* **Task objective**
Find the line with "The height and width of the screenshot is (387, 750)." in the entries below, then reproduce it and every line after it down to and including the line with "Click the greyed", exactly.

*** Block opens ***

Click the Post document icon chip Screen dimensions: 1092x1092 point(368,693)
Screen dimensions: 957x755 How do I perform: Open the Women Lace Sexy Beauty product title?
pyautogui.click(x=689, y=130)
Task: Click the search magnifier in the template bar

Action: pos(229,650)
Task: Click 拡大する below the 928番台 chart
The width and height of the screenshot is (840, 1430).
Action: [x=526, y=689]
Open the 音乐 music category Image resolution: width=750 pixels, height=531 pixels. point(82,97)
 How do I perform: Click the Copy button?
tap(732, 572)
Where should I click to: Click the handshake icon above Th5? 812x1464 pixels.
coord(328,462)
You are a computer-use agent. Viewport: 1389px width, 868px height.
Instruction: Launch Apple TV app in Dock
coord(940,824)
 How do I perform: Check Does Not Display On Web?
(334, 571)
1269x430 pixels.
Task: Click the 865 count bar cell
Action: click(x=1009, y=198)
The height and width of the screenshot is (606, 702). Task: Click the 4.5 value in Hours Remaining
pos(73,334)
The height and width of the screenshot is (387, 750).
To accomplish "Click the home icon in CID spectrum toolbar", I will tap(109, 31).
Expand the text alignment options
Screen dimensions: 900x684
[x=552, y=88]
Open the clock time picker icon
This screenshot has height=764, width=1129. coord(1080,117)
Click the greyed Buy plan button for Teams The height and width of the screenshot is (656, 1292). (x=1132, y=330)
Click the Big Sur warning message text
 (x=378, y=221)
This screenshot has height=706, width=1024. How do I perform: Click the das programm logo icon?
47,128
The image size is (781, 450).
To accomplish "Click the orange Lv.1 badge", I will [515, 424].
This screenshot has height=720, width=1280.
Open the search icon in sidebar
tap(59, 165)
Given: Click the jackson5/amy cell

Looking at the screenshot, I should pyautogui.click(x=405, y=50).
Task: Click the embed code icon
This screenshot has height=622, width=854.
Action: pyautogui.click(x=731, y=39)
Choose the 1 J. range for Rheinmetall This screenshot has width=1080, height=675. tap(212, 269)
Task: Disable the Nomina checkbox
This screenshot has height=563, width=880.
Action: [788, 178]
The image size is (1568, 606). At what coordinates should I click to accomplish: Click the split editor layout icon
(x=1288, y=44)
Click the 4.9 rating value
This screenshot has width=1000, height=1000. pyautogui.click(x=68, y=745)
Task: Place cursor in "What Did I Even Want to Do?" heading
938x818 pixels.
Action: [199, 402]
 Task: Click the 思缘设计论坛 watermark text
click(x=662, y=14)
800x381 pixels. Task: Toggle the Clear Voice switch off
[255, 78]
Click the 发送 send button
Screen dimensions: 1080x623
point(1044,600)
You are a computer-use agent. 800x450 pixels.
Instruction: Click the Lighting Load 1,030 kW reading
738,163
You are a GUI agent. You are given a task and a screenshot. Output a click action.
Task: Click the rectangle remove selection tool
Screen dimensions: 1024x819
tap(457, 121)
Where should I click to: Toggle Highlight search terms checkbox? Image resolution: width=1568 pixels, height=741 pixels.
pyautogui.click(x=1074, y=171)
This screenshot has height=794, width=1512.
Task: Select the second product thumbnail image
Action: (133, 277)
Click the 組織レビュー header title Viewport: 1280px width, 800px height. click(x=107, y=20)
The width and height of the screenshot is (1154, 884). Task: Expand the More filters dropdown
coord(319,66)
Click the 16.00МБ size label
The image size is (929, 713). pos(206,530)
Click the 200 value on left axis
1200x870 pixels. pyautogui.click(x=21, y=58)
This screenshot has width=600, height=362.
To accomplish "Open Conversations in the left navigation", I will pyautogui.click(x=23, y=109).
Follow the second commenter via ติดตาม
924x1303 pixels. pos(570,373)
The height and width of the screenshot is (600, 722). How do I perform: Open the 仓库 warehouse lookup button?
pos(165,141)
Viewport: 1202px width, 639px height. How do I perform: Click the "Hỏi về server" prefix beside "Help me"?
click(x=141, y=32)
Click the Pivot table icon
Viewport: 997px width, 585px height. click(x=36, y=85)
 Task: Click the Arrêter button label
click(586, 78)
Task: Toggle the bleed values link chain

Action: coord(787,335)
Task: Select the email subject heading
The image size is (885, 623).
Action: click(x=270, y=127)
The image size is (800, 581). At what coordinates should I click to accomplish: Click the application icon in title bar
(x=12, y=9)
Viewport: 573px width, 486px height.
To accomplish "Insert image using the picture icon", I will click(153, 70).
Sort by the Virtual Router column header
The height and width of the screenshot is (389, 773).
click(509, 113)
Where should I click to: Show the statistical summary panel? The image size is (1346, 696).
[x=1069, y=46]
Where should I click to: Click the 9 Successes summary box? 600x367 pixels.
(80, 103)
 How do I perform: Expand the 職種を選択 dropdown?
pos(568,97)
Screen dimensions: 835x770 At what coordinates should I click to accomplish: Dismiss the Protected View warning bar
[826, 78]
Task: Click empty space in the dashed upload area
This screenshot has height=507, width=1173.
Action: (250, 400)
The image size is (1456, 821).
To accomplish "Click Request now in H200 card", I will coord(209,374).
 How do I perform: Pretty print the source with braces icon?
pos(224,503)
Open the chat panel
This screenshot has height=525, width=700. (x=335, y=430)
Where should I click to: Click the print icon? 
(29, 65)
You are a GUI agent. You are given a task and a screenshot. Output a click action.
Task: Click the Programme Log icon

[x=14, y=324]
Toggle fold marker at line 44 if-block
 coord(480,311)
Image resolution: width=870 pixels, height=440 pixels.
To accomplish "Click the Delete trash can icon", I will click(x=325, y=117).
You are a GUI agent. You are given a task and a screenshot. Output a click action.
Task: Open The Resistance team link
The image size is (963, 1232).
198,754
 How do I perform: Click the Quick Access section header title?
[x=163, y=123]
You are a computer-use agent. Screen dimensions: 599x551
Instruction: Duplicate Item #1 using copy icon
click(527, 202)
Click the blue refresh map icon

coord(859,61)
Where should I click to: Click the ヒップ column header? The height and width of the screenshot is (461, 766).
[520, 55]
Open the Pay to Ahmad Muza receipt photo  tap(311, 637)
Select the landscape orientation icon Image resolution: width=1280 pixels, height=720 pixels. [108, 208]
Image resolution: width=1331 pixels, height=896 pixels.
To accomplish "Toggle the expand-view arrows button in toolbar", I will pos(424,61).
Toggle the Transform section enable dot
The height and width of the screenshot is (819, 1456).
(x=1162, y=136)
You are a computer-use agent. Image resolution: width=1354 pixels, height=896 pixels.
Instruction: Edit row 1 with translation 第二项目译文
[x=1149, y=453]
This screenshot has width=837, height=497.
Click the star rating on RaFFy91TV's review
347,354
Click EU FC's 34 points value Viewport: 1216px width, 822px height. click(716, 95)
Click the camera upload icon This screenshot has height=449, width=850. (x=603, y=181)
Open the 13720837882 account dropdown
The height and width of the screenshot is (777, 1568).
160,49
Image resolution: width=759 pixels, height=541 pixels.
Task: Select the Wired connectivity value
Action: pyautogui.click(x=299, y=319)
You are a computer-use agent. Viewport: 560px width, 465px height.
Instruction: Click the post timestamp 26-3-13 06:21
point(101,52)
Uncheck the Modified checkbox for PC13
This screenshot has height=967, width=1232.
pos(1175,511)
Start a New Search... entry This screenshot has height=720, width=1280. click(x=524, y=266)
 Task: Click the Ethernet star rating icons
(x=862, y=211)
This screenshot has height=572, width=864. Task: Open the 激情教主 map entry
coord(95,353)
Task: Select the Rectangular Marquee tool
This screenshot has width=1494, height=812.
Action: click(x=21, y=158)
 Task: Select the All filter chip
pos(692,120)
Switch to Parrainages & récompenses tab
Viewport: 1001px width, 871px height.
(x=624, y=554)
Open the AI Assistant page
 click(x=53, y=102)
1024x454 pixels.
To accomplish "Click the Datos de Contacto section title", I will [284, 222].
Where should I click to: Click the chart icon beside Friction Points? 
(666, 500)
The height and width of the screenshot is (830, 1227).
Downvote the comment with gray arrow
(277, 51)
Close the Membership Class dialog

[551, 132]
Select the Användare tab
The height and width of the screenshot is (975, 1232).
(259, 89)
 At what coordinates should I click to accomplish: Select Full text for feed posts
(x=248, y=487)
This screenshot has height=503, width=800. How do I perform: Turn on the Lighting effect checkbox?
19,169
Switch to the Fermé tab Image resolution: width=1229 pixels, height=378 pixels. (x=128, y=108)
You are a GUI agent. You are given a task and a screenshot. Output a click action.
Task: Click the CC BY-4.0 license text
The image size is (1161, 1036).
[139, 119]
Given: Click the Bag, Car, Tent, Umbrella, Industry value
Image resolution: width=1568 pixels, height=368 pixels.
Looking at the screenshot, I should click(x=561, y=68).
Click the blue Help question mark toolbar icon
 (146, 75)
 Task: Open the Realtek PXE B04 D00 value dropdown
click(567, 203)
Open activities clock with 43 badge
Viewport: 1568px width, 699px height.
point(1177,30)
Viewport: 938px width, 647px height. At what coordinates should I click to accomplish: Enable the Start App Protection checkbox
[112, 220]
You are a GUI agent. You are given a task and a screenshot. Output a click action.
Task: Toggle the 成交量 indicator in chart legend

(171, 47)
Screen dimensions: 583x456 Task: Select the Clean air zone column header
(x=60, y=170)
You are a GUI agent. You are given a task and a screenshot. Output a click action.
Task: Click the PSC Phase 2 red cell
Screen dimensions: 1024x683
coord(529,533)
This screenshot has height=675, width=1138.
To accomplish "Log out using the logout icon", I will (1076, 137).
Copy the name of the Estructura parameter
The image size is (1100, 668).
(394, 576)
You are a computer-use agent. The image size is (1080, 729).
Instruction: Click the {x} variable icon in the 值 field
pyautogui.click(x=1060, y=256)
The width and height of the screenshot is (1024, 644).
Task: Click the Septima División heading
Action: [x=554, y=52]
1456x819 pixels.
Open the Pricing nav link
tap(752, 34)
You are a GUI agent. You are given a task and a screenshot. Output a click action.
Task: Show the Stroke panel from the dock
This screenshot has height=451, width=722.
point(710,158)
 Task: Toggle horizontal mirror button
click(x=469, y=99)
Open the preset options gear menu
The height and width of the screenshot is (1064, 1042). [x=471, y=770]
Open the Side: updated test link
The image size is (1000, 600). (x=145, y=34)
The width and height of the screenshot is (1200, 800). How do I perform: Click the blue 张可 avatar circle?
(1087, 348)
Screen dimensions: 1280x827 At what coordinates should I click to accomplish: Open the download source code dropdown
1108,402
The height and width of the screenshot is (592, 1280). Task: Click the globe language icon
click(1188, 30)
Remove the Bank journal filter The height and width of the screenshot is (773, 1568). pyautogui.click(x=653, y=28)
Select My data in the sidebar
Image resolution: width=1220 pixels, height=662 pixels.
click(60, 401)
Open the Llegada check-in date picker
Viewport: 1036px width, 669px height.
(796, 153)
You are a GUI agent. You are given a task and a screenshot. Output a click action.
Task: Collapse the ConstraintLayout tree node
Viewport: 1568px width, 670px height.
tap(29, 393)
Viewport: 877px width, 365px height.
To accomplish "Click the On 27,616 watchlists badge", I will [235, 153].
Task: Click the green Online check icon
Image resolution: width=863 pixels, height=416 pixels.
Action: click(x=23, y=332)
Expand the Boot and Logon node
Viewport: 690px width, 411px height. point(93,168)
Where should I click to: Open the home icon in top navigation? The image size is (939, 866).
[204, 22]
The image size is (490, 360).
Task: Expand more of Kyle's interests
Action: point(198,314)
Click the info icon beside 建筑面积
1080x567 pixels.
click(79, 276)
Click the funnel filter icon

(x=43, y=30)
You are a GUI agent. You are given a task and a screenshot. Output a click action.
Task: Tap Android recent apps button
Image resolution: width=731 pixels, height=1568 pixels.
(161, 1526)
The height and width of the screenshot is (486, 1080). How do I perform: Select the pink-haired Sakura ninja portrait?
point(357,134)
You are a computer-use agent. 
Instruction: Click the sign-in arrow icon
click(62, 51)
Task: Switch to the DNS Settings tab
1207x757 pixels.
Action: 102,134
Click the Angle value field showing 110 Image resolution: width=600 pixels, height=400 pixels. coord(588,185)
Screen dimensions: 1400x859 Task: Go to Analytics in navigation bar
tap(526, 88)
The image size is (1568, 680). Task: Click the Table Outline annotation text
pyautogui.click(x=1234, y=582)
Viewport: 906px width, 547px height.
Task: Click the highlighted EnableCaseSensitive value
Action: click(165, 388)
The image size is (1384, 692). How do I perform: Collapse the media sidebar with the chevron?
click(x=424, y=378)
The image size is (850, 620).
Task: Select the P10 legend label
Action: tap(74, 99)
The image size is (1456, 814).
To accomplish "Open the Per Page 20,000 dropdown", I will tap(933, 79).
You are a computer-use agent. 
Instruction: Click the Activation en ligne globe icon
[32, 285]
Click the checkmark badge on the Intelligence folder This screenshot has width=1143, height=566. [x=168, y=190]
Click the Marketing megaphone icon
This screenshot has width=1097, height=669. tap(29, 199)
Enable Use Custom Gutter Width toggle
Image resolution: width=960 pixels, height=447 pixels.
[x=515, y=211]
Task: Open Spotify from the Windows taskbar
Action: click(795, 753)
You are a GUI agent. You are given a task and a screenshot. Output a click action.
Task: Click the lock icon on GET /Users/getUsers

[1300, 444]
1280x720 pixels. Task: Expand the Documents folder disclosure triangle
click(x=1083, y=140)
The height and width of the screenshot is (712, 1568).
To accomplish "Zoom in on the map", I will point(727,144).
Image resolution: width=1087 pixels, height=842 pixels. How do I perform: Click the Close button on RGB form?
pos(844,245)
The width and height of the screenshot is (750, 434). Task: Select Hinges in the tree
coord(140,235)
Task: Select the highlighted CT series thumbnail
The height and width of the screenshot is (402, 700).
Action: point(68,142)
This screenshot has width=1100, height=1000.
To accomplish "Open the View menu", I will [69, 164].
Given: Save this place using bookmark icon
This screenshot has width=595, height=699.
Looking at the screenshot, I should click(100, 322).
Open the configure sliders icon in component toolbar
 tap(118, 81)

*** Block closes ***

* **Exercise output**
The height and width of the screenshot is (387, 750).
To accomplish "Click the home icon in CID spectrum toolbar", I will tap(109, 31).
Expand the text alignment options
Screen dimensions: 900x684
[x=552, y=88]
Open the clock time picker icon
This screenshot has height=764, width=1129. coord(1080,117)
Click the greyed Buy plan button for Teams The height and width of the screenshot is (656, 1292). (x=1132, y=330)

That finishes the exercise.